Your task is to copy each line of the records that includes the string "agent".
_ _ _ _
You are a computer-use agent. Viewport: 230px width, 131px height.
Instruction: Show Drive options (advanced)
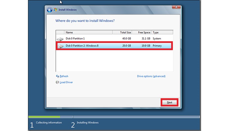tap(151, 76)
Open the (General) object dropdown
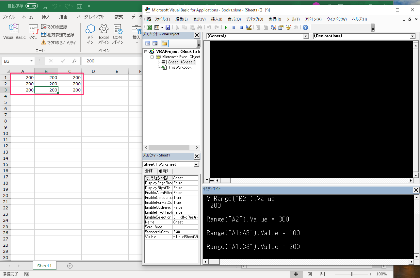The height and width of the screenshot is (278, 420). (x=306, y=36)
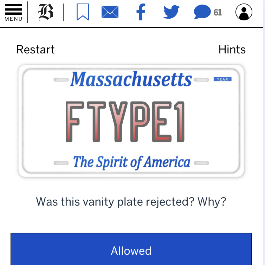Click the lower-right bolt slot on the plate
Image resolution: width=265 pixels, height=265 pixels.
click(x=201, y=163)
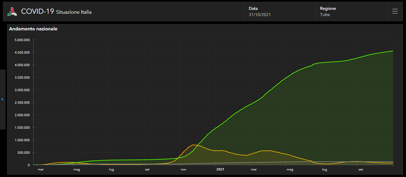Click the COVID-19 header title
Viewport: 406px width, 177px height.
(37, 12)
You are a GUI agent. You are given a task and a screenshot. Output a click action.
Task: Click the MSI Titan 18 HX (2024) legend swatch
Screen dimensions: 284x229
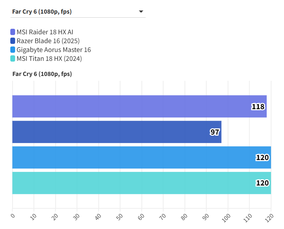click(x=13, y=59)
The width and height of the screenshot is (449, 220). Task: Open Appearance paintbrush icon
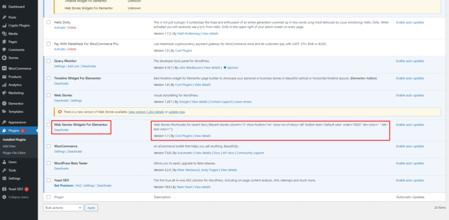(4, 122)
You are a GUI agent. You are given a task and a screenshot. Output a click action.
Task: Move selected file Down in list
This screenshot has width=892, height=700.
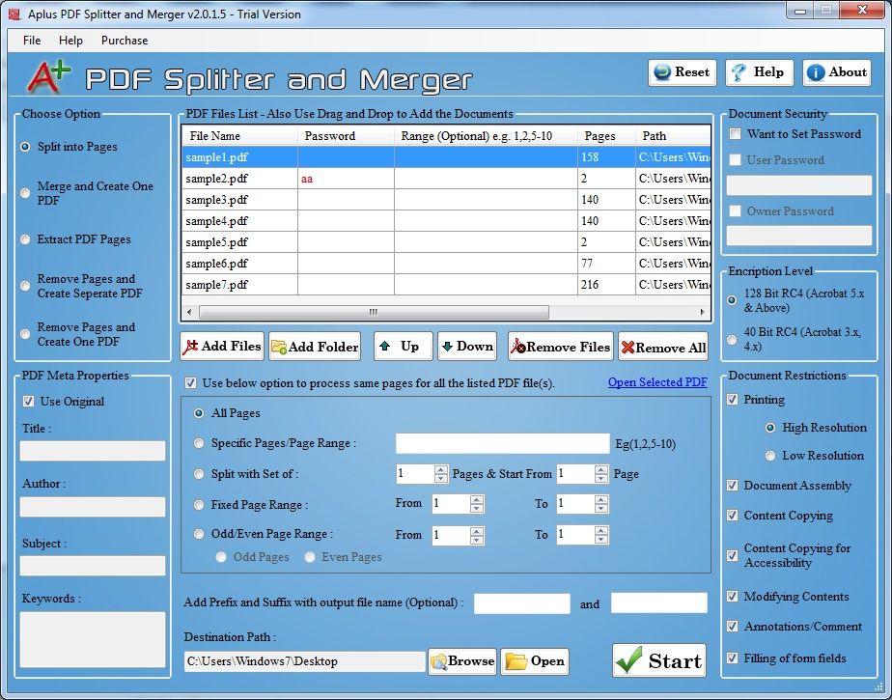[x=466, y=347]
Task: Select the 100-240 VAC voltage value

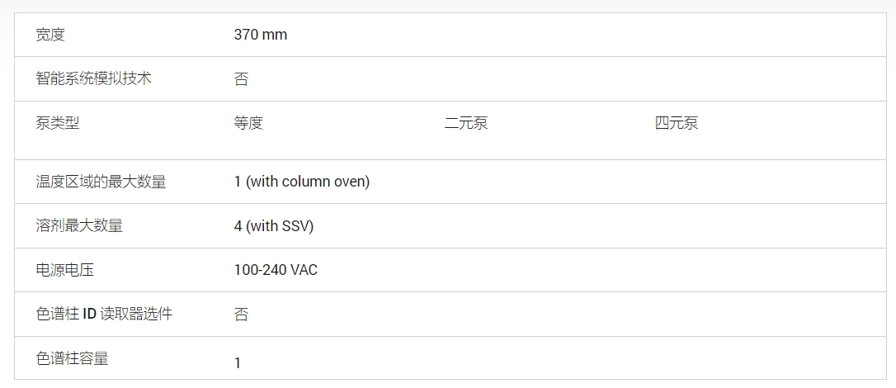Action: [276, 270]
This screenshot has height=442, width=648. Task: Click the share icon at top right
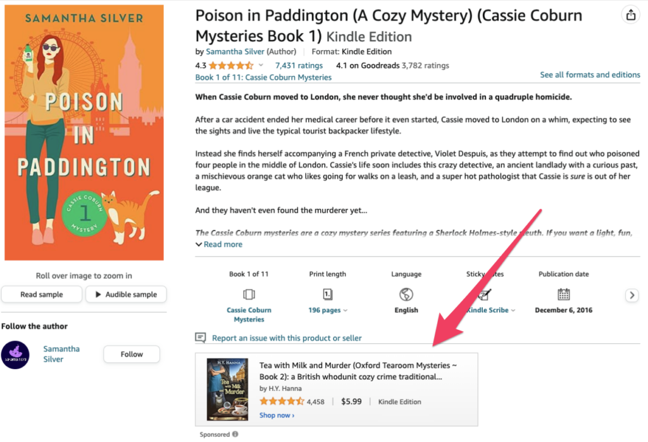(630, 16)
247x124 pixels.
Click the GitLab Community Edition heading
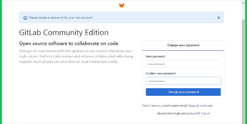click(x=64, y=33)
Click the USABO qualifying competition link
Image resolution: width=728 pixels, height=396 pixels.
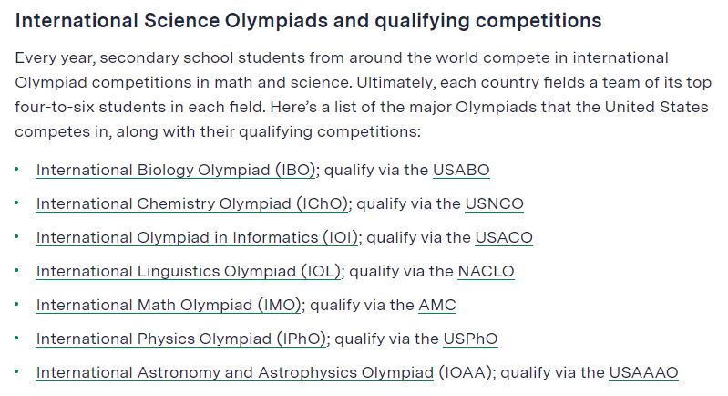coord(461,170)

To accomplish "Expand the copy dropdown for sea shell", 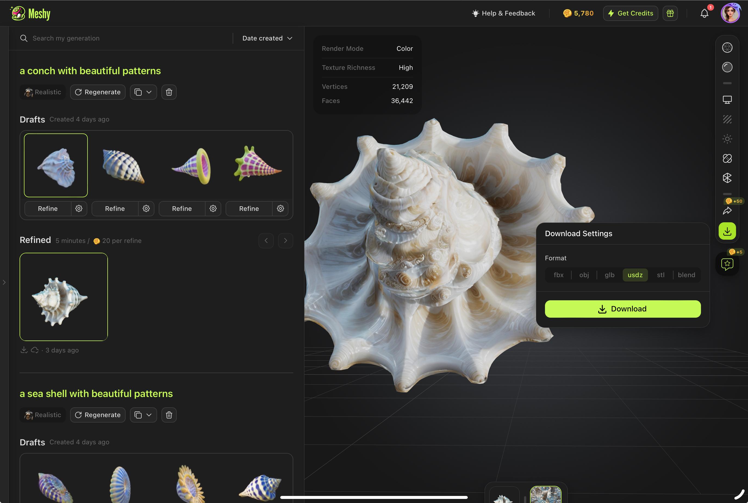I will click(149, 415).
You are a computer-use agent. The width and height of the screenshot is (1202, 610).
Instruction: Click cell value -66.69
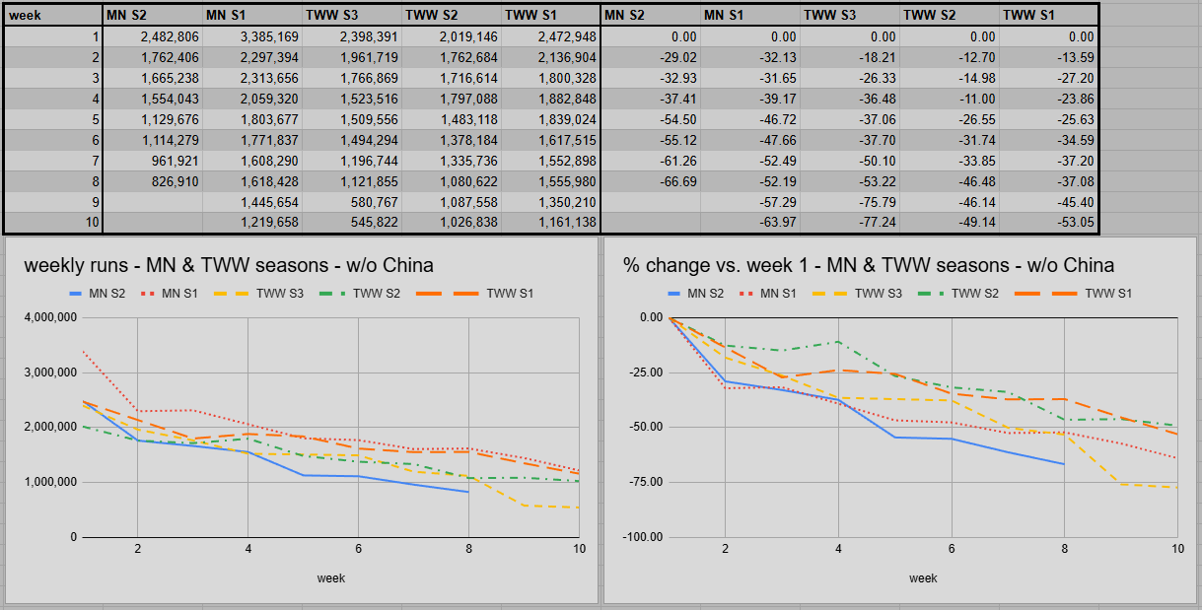pyautogui.click(x=650, y=181)
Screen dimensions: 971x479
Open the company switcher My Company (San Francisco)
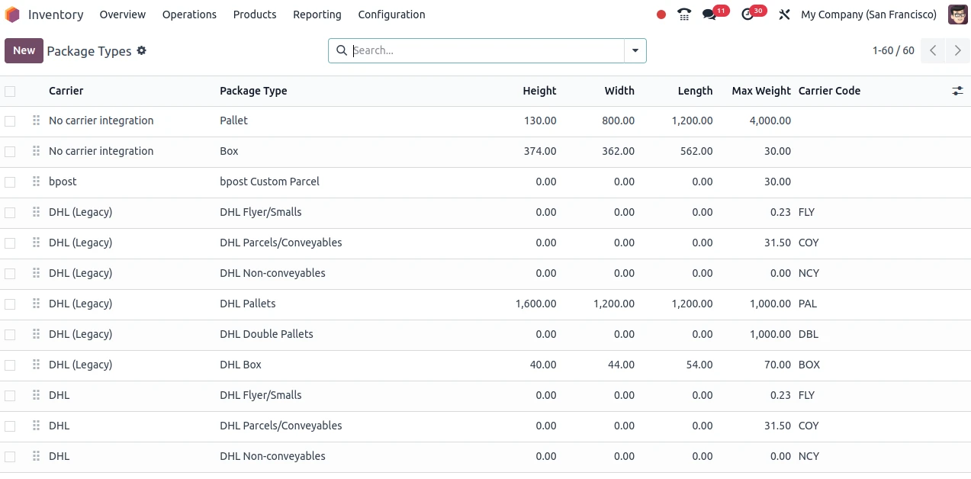[869, 14]
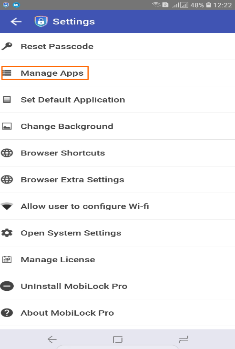Click globe icon beside Browser Shortcuts
Screen dimensions: 235x349
[7, 153]
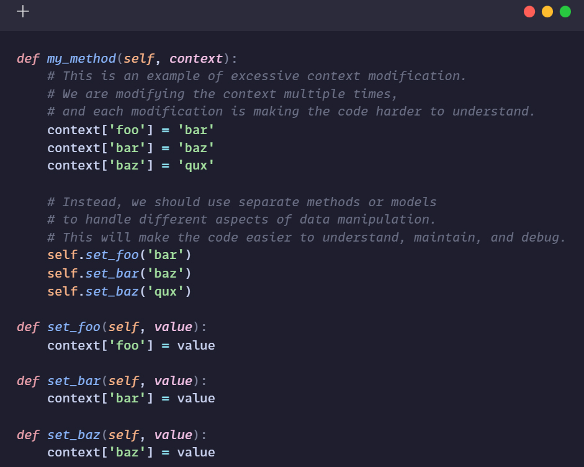Select the value parameter in set_foo

pyautogui.click(x=174, y=327)
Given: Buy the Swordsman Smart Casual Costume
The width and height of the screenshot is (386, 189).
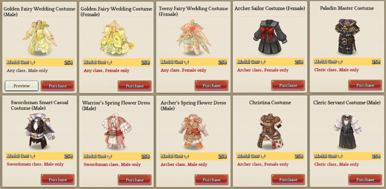Looking at the screenshot, I should point(58,180).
_ _ _ _
### Exercise response
You are a computer-use agent. Viewport: 230px width, 131px height.
You are a GUI agent. You are given a task and a screenshot. Output a click action.
You are a GUI agent. You are given a task and a screenshot. Output a click action.
You are a computer-use agent. The width and height of the screenshot is (1202, 610).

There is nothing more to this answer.